• [BRIEF]
Copy out the items again, beginning with the line that contains "ご利用ガイド (137, 1169)" and continuing through the last line of the items.

• [MATERIAL PROVIDED]
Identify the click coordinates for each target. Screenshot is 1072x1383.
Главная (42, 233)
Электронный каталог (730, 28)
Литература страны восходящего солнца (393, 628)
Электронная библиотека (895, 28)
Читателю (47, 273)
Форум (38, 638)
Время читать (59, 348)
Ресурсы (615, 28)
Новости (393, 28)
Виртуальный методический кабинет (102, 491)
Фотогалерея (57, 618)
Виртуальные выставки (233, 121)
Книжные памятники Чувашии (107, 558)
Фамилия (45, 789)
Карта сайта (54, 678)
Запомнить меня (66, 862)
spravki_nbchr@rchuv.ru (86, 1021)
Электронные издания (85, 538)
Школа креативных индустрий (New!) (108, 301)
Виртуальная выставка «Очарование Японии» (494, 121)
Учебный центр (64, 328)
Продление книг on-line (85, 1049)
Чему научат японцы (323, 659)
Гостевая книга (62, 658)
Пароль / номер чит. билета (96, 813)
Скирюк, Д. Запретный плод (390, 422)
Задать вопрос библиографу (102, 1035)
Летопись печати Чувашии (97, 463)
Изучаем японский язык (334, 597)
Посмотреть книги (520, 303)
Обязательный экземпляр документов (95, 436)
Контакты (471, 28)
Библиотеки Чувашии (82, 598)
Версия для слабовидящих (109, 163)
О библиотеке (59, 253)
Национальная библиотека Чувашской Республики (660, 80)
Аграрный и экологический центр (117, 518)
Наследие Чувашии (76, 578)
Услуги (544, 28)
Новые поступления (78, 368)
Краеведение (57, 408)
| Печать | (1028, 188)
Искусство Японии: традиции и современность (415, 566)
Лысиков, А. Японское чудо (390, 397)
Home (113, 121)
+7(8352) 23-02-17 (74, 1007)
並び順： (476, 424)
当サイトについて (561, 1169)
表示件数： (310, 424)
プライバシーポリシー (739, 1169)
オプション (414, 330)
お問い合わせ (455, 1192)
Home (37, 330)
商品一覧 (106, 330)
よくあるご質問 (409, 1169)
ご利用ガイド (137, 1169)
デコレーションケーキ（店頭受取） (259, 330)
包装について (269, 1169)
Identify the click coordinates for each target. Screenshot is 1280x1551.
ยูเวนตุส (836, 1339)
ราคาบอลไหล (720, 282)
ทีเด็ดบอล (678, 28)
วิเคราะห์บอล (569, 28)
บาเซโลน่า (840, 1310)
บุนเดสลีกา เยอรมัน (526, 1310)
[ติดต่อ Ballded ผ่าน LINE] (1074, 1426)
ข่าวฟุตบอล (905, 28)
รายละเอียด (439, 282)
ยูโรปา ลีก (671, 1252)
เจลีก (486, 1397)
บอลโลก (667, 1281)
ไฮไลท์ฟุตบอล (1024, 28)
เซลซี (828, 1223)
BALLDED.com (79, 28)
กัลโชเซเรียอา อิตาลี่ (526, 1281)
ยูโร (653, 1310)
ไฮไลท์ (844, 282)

• [CORRECT RESPONSE]
ご利用ガイド (137, 1169)
デコレーションケーキ（店頭受取） (259, 330)
包装について (269, 1169)
Identify the click coordinates for each target. Screenshot is 1280x1551.
ยูเวนตุส (836, 1339)
ราคาบอลไหล (720, 282)
ทีเด็ดบอล (678, 28)
วิเคราะห์บอล (569, 28)
บาเซโลน่า (840, 1310)
บุนเดสลีกา เยอรมัน (526, 1310)
[ติดต่อ Ballded ผ่าน LINE] (1074, 1426)
ข่าวฟุตบอล (905, 28)
รายละเอียด (439, 282)
ยูโรปา ลีก (671, 1252)
เจลีก (486, 1397)
บอลโลก (667, 1281)
ไฮไลท์ฟุตบอล (1024, 28)
เซลซี (828, 1223)
BALLDED.com (79, 28)
กัลโชเซเรียอา อิตาลี่ (526, 1281)
ยูโร (653, 1310)
ไฮไลท์ (844, 282)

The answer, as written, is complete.